一団の旅人とすれ違った瞬間、不吉な会話を耳に挟んだ。
「今頃は、あの男も、尻にワセリンを塗られているよ。」ああ、その男、その男の尻のために私は、今こんなに走っているのだ。
急げ、メロス。遅れてはならぬ。
「ああ、メロス様。」呻くような声が風と共に聞こえた。
「誰だ。」メロスは走りながら尋ねた。
「フィロストラトスでございます。貴方の穴兄弟セリヌンティウス様の肉便器でございます。」その若い石工も、メロスの尻を触りながら叫んだ。
「もう駄目でございます。無駄でございます。走るのはやめて下さい。もう、あの方を助けることは出来ません。」
「んっ…いや、まだ陽は沈まぬ…あっ///」
「ちょうど今、あの方が死刑になるところですああ、あなたは遅かった。ほんの少しでも早かったなら!」
「いやぁ?…陽はまだ沈まぬ。」メロスはフィロストラトスの尻の愛撫に感じながらも、赤く大きい夕日ばかり見つめていた。走るより他はない。
「やめて下さい。あの方は、あなたを信じておりました。刑場に引き出されても、平気でいました。王様が、さんざんあの方の股間をいじっても、メロスは来ます、とだけ答え、強い信念を持ち続けている様子でございました。」
「だから…んっ…走るのだ。間に合うぅん?…間に合わないぃ…いい///…は問題ではない。はぁん?もっと恐ろしくて…んっ…大きいものの為に走っているん…穴はらめええええええええ///」
「ああ、あなたは気が狂ったか。それでは、うんと走るがいい。ひょっとしたら間に合わぬものでもない。走るがいい。」
まだ陽は沈まぬ。最後の死力を尽くして、メロスは走った。
陽はゆらゆら地平線に没し、まさに最後の一片の残光も、消えようとした時、メロスは疾風の如く刑場に突入した。
間に合った。


「待て。その人を掘ってはならぬ。メロスが帰って来た。約束のとおり、いま、帰って来た。」と大声で刑場の群衆にむかって叫んだつもりであったが、群衆は、ひとりとして彼の到着に気がつかない。すでにセリヌンティウスは服を脱がされている。メロスはそれを目撃してちょっと興奮しつつも群衆を掻きわけ、掻きわけ、
「私だ、刑吏!王を掘るのは、私だ。メロスだ。彼を人質にした私は、ここにいる!」と、かすれた声で精一ぱいに叫んだ。群衆は、どよめいた。あっぱれ。ゆるせ、と口々にわめいた。セリヌンティウスは、服を着せられたのである。

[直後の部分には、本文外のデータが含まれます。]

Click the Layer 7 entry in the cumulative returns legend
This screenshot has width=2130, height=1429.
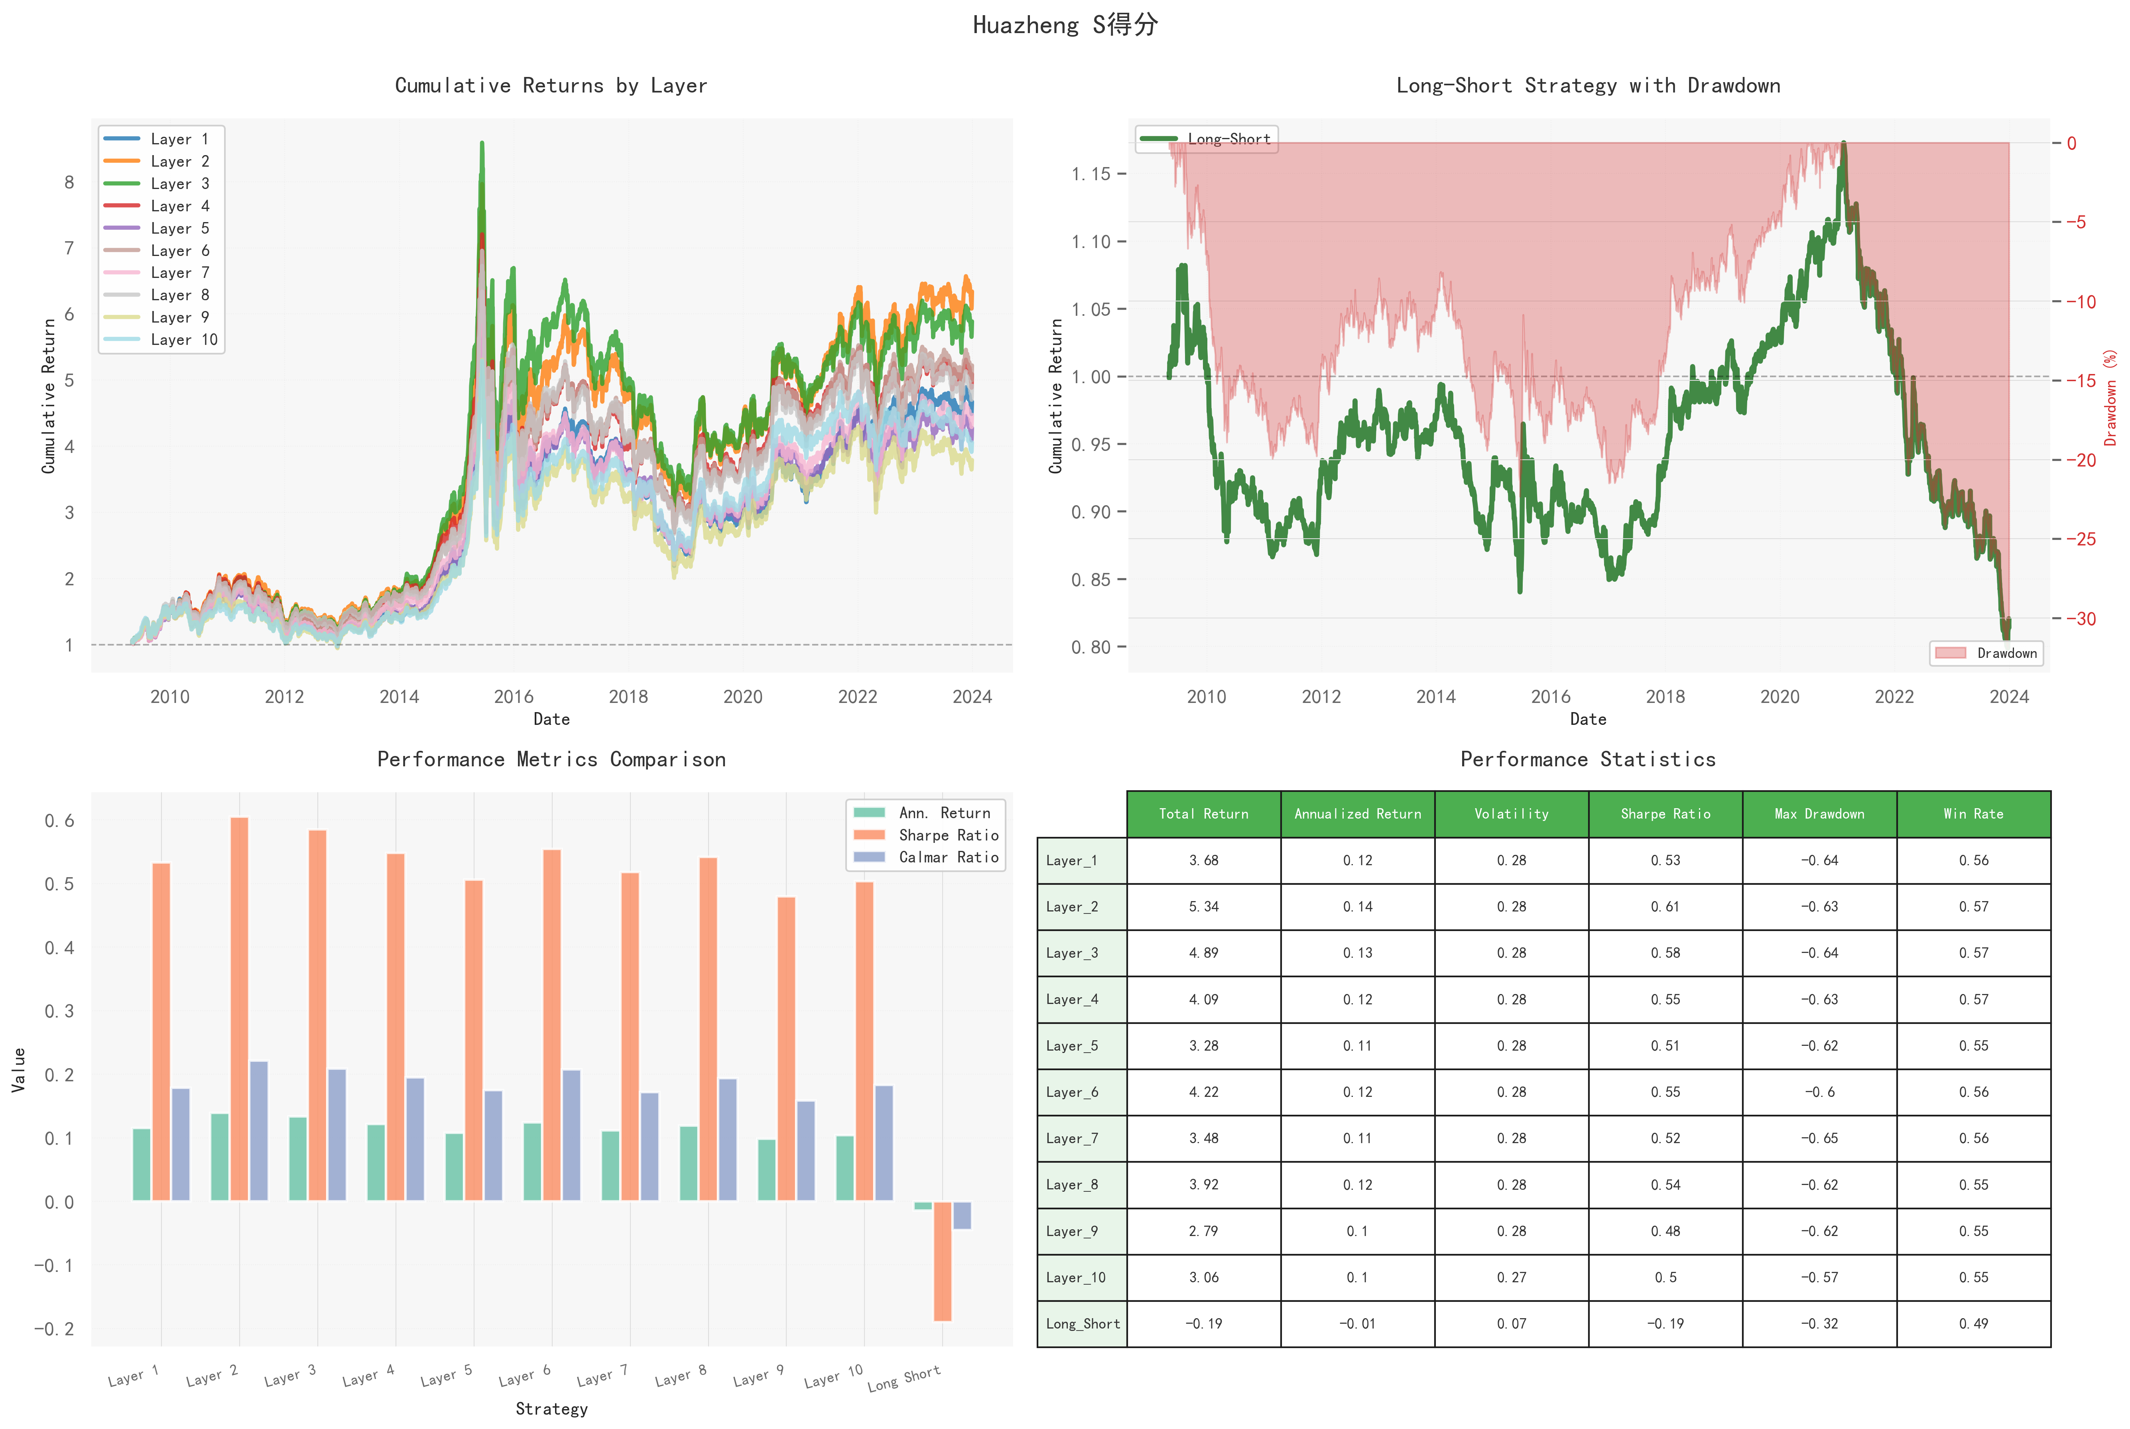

「セリヌンティウス。」メロスは眼に涙を浮べて言った。「私を掘れ。精力の限りケツを掘れ。私は、途中で一度、お前が王に掘られるのを見るのも悪くはないと思った。君がもし私を掘ってくれなかったら、私は君と抱擁する資格さえ無いのだ。掘れ。」
セリヌンティウスは、すべてを察した様子でうなずき、刑場一ぱいに鳴り響くほど音高くメロスのケツを掘った。そして優しく微笑み、
「メロス、私を掘れ。同じくらい音高く私のケツを掘れ。私はこの三日の間、たった一度だけ、王に掘られるのもそれはそれでいいと思った。生まれて、はじめて君を疑った。君が私を掘ってくれなければ、私は君と抱擁できない。」
メロスは腰を思いっきり振りかぶってセリヌンティウスのケツを掘った。
「ありがとう、友よ。」二人同時に言い、ひしと抱き合い、それから嬉し泣きにおいおい声を放って泣いた。
暴君ディオニスは、群衆の背後から二人の様を、まじまじと見つめていたが、やがて静かに二人に近づき、顔をあからめて、こう言った。
「おまえらの望みは叶ったぞ。おまえらは、わしの心に勝ったのだ。どうか、わしをも仲間に入れてくれまいか。どうか、わしの願いを聞き入れて、おまえらの仲間の一人にしてほしい。」
「万歳、王様万歳。」
ひとりの少女が、緋のマントをメロスに捧げた。メロスは、まごついた。佳き友は、気をきかせて教えてやった。
「メロス、君は、まっぱだかじゃないか。早くそのマントを着るがいい。この可愛い娘さんは、メロスの裸体を、皆に見られるのが、たまらなく口惜しいのだ。」
勇者は、皆に見られていることに気付き、ひどく興奮した。
そして、その後、メロスとセリヌンティウスと王様は3人で王の寝室へと消えて行き、メロスも王も勃起を鎮めることが出来たのでした。